**What is expected**
Copy each line from the data that has the word "swatch" in it.

(Collected data)
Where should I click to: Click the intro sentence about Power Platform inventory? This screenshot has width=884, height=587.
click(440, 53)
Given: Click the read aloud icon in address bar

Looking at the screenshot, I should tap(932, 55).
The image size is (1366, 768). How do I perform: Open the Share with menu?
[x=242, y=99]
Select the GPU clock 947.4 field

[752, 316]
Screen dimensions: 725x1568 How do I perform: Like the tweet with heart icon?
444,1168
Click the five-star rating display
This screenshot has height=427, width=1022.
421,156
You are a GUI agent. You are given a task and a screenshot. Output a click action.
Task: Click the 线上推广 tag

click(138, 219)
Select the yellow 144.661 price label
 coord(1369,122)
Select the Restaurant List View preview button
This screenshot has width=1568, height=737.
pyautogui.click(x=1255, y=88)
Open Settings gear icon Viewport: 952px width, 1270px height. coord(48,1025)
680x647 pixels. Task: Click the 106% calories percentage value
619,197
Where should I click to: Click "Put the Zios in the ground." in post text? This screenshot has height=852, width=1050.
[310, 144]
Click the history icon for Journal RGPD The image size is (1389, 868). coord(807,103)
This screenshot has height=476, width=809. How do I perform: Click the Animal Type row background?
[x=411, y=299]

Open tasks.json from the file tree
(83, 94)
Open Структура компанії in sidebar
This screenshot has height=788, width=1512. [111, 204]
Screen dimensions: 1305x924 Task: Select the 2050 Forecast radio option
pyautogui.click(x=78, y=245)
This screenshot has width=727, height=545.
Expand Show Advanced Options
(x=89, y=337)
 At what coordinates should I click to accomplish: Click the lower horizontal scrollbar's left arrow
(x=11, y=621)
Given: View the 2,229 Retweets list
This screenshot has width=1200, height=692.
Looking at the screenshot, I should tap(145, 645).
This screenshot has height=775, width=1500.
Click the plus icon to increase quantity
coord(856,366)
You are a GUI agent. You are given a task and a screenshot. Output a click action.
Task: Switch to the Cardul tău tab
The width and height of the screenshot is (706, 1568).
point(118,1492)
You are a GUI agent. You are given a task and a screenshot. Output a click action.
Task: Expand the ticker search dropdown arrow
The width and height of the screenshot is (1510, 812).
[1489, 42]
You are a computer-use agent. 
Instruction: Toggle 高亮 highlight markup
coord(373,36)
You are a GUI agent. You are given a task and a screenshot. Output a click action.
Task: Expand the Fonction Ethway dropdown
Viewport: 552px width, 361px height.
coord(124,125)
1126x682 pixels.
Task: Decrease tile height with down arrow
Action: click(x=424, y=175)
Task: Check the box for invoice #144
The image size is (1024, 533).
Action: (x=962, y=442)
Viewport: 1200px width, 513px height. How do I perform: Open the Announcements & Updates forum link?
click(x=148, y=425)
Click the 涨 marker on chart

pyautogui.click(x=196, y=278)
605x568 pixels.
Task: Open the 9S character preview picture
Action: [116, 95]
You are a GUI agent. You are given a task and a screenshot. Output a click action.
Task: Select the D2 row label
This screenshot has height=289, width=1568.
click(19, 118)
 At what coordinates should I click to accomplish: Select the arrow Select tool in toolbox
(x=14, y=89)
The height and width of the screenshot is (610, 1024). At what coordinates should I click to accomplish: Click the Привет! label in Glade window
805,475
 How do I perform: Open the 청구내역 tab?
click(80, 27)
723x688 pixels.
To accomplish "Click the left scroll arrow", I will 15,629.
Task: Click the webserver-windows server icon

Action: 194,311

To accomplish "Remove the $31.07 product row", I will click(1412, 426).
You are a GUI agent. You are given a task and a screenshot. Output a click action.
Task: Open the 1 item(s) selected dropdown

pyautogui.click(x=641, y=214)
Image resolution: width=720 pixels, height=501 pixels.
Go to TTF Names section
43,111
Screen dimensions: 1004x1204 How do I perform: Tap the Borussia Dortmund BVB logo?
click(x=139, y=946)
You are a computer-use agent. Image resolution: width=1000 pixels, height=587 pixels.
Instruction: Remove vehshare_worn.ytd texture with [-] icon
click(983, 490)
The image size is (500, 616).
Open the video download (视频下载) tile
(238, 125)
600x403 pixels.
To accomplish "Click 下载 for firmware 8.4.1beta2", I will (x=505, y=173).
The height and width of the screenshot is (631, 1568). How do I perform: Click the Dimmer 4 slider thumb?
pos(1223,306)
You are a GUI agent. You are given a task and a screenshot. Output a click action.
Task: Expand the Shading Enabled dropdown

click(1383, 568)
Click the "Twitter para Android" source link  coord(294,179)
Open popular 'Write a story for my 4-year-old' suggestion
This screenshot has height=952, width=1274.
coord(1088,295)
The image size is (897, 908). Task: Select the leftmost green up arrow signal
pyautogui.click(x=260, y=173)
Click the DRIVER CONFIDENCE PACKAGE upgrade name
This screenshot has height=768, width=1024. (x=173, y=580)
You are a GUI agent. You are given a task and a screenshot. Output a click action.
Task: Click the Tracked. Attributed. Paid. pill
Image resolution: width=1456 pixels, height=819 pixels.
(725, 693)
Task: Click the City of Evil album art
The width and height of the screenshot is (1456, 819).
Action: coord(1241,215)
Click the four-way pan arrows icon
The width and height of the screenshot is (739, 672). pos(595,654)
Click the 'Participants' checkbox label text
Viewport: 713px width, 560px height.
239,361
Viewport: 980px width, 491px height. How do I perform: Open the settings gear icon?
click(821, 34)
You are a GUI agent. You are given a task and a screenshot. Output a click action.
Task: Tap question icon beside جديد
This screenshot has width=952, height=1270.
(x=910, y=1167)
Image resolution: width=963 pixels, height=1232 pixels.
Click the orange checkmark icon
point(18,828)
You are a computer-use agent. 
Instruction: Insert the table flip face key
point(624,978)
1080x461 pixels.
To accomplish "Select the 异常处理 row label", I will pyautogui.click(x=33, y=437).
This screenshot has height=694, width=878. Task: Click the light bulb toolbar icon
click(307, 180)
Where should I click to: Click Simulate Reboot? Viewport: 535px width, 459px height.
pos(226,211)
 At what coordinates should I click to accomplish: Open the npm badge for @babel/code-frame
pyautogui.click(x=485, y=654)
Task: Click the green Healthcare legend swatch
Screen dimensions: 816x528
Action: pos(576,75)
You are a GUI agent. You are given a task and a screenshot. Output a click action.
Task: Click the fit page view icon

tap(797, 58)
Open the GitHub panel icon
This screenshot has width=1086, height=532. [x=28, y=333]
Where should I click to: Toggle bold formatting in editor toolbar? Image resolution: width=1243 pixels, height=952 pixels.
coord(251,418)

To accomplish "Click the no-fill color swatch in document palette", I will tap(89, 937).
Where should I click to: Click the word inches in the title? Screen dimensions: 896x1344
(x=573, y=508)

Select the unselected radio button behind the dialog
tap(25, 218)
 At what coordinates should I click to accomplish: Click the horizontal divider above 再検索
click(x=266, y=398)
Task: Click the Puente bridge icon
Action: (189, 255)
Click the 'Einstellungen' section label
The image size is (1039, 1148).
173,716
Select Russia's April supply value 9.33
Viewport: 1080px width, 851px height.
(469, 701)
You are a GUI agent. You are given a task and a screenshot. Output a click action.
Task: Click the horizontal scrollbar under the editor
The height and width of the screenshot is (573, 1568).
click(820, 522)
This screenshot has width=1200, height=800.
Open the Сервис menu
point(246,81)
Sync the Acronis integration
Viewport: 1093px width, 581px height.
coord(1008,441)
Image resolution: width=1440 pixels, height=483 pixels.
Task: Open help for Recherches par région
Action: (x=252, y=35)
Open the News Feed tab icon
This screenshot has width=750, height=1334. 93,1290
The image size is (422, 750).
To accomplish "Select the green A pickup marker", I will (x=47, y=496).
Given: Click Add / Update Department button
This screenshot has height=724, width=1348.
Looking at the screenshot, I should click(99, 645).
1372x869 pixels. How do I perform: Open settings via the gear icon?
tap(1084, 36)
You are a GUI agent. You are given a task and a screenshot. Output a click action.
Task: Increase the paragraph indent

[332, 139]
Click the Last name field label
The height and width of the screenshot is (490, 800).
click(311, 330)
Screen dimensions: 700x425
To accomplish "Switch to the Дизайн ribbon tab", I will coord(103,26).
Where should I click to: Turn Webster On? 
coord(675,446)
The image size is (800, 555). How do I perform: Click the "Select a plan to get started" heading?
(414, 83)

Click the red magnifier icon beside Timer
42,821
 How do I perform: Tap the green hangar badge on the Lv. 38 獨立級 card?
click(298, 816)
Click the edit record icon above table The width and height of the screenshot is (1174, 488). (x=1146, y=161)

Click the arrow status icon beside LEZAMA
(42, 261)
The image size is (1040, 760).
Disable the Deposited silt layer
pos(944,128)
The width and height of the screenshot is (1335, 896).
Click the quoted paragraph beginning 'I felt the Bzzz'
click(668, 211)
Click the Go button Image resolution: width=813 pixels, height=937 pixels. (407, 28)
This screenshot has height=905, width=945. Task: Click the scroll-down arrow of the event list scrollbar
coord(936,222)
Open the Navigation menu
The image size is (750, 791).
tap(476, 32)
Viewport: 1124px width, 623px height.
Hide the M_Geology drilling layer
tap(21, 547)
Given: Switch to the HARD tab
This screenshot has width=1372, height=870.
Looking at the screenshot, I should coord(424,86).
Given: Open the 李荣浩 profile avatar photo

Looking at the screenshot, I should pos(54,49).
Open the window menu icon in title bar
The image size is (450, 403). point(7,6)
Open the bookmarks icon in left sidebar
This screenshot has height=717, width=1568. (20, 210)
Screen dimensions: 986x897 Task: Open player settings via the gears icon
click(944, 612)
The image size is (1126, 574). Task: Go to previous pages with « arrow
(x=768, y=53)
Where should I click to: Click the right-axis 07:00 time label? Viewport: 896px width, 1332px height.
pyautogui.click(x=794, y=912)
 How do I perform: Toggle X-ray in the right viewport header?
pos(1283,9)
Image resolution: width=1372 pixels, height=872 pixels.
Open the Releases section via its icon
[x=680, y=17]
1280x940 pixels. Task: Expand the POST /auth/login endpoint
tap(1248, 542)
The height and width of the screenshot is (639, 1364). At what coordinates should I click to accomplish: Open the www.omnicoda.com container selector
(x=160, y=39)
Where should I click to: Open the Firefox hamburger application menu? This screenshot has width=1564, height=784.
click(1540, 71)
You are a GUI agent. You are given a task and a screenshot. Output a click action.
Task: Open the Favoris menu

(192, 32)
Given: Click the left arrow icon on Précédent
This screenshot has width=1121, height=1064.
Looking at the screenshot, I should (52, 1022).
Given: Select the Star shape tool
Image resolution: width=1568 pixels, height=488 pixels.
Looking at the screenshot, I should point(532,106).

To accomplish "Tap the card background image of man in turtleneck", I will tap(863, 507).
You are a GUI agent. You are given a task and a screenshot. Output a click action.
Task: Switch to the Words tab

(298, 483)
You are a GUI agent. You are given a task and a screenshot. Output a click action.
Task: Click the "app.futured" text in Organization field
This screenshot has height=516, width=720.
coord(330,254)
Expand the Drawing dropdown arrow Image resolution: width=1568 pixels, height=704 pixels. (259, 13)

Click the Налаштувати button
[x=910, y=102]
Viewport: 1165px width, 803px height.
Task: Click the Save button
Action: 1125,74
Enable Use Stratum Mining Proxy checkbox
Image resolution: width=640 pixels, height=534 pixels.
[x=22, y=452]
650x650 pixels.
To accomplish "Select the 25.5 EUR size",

**Solution to this exercise**
Task: Click the green Healthcare legend swatch
To accomplish "Click the no-fill color swatch in document palette", I will tap(89, 937).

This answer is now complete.